Transgender women (TW) and men who have sex with men (MSM) in Kenya are disproportionately affected by human immunodeficiency virus (HIV) and would benefit substantially from pre-exposure prophylaxis (PrEP). We conducted focus group discussions (FGDs) with healthcare providers (HCPs) and TW/MSM leadership and in-depth interviews (IDIs) with PrEP-experienced MSM and TW to learn about perceived and actual barriers to PrEP programming. Eleven HCP and 10 TW/MSM leaders participated in FGDs before PrEP roll-out (January 2018) and 12 months later.

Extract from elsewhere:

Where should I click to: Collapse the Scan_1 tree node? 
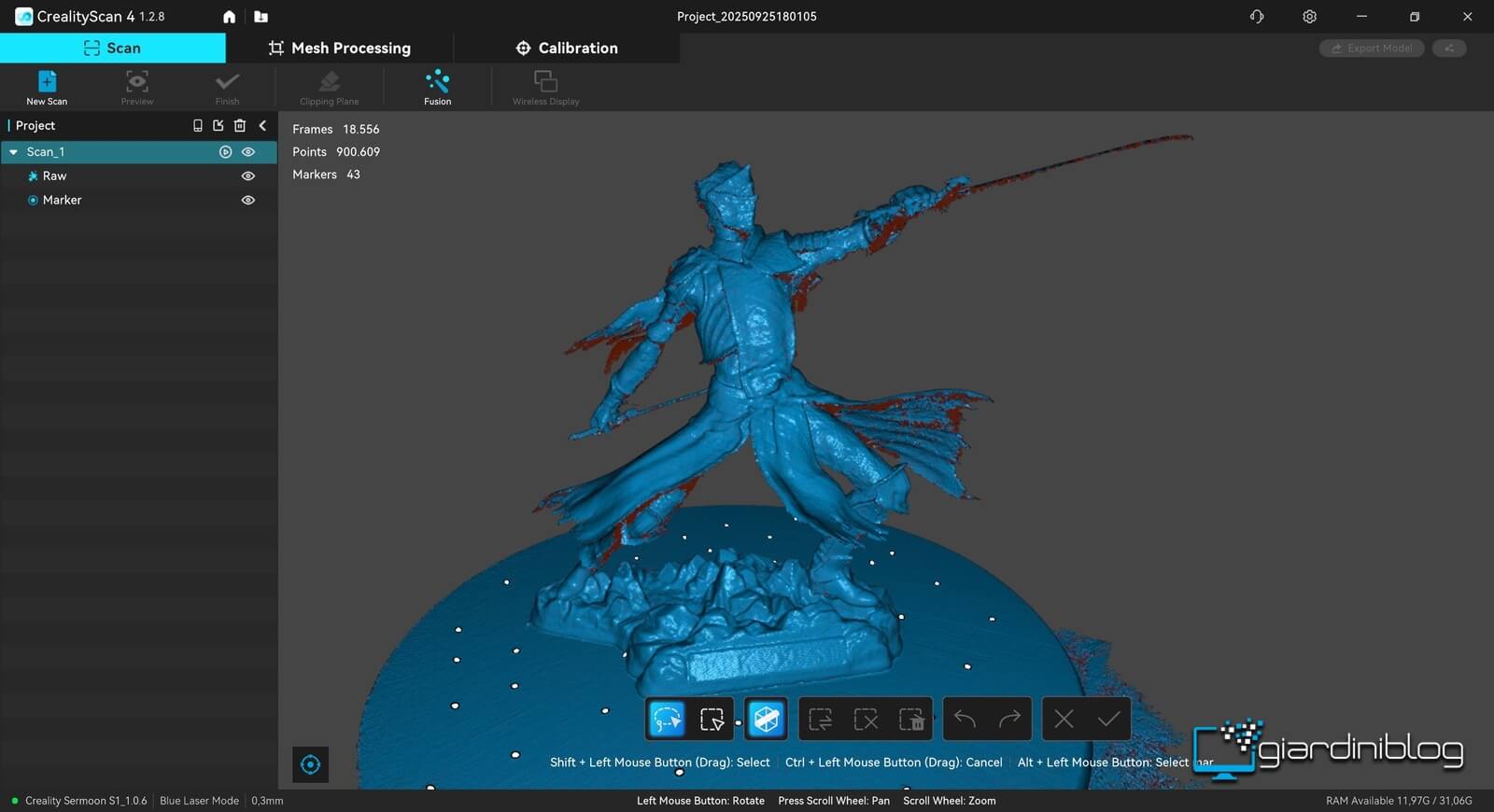[14, 151]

Nineteen PrEP end-users (11 MSM and 8 TW) participated in IDIs. Topic guides explored PrEP knowledge, HIV acquisition risk, gender identity, motivation for PrEP uptake and adherence and PrEP-dispensing venue preferences. Braun and Clarke thematic analysis was applied. Four themes emerged: limited preparedness of HCPs to provide PrEP to TW and MSM, varied motivation for PrEP uptake and persistence among end users, lack of recognition of TW by HCPs and suggestions for PrEP programming improvement from all stakeholders. Providers’ reluctance to prescribe PrEP to TW and distrust of TW towards providers calls for interventions to improve the capacity of service environments and staff HIV preventive care. Alternative locations for PrEP provision, including community-based sites, may be developed with TW/MSM leaders.